Would it be better to warn a small business that they’re late on a tax deposit, or should they be ruined instead? Which makes life better for more people?

It’s obvious in all of these cases – and we could add many more – that warning is far better at accomplishing what law is supposed to accomplish than slamming people with laws that are held above question.

Why, then, does the law not warn?

What Has Happened

The use of warnings has historically been common and often mandatory. Even the Romans (no bleeding hearts, they) nearly always warned before they struck. As historian Paul Johnson wrote,

Roman law tended to sleep unless infractions were brought to its attention by the external signs of disorder… Then it warned, and if its warnings were unheeded, acted with ferocity…

Even into my lifetime, beat cops used to warn people who were passing into criminality. (Hopefully at least a few still do.)

What has happened is that law has been subverted through a long, slow process. At any given point in the process, it was easy to see it as simple adaptation and often as improving the system. The net result, however, has been the degrading of law.

Justice, in more or less the whole of the Western tradition, was held above the ruler. But once the rulers could create endless streams of new laws – thereby imposing outcomes upon judges and juries – law was submerged below rulership[1]. Previously (as under the common law), judges sought justice, and the legislated edicts of politicians were all but absent.

Here are two specific changes that ejected warning from the practice of law:

The loss of nullification. Nullification by juries was the final check on the excesses of legal systems. During the American Revolution, for example, several famous cases of nullification – juries flatly defying judges – were crucial to the survival of dissent, and because of that, it was clearly acknowledged by the new US justice system. Over the years, however, it has been beaten back to nearly complete exclusion. And when modern judges worry that nullification might rear its head, they apply threats. (As during the Ross Ulbricht trial.) As a result, juries feel powerless compared to a judge, whereas the opposite is generally the healthier situation.

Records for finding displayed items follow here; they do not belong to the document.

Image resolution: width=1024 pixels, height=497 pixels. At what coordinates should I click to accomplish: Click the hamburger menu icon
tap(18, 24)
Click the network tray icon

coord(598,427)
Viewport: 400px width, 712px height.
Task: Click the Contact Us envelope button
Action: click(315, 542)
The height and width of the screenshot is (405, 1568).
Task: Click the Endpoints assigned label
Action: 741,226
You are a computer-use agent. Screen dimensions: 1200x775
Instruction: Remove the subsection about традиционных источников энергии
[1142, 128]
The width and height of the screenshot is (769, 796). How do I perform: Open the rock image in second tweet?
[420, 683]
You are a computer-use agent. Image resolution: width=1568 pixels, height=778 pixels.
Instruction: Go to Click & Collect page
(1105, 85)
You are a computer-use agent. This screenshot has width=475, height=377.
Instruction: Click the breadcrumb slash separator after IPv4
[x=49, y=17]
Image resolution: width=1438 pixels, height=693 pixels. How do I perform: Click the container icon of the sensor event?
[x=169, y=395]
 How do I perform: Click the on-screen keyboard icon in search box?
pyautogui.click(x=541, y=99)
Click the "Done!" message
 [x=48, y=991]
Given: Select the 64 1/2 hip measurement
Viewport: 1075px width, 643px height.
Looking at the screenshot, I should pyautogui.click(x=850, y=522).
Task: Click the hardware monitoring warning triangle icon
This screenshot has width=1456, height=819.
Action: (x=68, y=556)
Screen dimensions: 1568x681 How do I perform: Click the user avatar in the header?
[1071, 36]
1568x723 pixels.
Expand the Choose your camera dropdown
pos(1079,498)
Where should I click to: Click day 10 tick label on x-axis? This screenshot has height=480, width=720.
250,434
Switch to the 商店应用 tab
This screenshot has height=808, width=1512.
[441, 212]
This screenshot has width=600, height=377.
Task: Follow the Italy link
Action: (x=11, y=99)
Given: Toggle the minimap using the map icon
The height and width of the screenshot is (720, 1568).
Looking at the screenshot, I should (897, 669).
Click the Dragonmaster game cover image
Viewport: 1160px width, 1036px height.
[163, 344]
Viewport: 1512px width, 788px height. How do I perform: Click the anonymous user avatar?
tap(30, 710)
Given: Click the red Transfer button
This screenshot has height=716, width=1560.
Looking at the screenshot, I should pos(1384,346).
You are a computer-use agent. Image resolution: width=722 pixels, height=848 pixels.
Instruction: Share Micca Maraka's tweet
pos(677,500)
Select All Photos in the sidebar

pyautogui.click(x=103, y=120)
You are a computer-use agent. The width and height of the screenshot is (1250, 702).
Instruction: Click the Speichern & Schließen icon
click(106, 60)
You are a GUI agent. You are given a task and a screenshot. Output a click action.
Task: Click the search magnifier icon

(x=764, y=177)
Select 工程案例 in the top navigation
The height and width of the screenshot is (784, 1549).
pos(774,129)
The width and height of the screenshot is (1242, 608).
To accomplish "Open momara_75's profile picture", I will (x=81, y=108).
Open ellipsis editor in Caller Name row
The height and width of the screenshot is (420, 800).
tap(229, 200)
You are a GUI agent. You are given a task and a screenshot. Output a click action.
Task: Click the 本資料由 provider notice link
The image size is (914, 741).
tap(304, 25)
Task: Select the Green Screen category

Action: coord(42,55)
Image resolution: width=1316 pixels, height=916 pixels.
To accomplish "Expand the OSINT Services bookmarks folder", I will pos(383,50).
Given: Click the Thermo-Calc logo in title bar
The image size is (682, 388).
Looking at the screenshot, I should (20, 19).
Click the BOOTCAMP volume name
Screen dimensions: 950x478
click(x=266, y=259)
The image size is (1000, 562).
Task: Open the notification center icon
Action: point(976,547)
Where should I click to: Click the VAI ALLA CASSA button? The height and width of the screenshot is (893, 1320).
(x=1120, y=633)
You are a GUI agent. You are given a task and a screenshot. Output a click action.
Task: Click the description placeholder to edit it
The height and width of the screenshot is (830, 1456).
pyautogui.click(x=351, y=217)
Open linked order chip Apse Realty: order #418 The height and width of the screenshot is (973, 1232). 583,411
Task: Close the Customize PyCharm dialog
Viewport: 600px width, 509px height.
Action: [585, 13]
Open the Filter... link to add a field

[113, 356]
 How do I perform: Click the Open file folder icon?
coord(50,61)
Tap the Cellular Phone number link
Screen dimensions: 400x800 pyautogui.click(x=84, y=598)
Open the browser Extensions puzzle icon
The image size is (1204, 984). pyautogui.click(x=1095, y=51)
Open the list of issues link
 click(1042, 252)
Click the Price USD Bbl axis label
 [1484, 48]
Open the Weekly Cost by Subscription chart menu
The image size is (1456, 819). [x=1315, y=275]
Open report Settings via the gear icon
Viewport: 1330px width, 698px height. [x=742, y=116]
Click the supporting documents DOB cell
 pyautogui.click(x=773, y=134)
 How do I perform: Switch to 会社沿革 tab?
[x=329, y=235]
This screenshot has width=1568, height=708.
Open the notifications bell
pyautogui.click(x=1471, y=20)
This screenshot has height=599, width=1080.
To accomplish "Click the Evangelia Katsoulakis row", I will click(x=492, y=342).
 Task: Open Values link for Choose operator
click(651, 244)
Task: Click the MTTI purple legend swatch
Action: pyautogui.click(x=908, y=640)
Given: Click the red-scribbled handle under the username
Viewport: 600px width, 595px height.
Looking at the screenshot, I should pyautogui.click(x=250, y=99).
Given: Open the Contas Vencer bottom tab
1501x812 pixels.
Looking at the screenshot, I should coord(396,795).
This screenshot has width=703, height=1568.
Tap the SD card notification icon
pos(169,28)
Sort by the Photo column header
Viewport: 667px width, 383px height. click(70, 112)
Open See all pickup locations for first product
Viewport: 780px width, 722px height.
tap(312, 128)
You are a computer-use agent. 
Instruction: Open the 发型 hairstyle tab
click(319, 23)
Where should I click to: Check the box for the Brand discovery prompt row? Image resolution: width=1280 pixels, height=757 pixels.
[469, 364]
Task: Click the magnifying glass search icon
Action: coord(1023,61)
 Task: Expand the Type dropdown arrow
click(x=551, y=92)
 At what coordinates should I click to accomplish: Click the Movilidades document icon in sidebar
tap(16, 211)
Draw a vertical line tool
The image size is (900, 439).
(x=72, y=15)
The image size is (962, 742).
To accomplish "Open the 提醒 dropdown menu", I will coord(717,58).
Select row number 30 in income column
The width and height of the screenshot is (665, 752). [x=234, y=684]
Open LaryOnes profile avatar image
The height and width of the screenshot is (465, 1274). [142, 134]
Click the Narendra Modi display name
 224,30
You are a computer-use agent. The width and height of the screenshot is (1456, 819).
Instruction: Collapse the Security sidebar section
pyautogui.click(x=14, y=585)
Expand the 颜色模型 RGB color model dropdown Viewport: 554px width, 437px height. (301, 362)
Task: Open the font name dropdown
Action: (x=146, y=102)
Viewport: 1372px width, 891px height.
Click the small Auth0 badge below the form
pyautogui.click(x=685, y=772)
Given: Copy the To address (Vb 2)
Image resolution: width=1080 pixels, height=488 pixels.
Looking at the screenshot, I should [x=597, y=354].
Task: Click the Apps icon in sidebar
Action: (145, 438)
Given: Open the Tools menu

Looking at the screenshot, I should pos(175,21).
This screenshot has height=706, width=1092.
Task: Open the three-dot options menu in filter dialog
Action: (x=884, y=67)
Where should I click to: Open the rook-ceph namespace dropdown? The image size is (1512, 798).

A belief in the adversarial process as a guarantor of justice. Making sure that everyone gets to tell their story is central to justice; a belief that might makes right is something far different. In far too many cases – and nearly always in prominent cases – the process of obtaining justice has become a battle between intellectual gladiators, with government prosecutors (not coincidentally the best funded) winning a shocking percentage of the time. This is not a process that is open to the use of warnings.

These two examples, however, are merely part of a larger process, that of politics overtaking everything else in our civilization, including ethics. And when the ethical becomes the political, power overcomes justice.

Power, as has been noted before, seeks nothing so much as more power. Under that mindset, whatever limits or insults power is an enemy… it becomes the crime of lèse-majesté, of injuring the honor of the ruler.

It’s important to understand that lèse-majesté is not a physical thing like damaging persons or property. It is, rather, an emotional thing. With rulership unrestrained by a superior and separate ethics, lèse-majesté becomes anything that portrays power as something to be limited. And warnings do not feed power. Rather, they starve it.

What’s good for power is blind faith and blind obedience, and warnings oppose blindness of both forms. And if the law warned rather than striking first, there would be far less fear among the ruled, and that’s not good for power either.

In the End…
More could be added to this subject, but I think I’ve covered the essentials. In the end, the situation boils down to this:

Warnings clearly help accomplish the true goal of law: beneficial interaction. But they oppose the demand of power to be blindly honored. Therefore warnings have been pushed out of the practice of law.

Further, we can expect this situation to remain as long as politics reigns as sovereign over law and as an angry lord over society.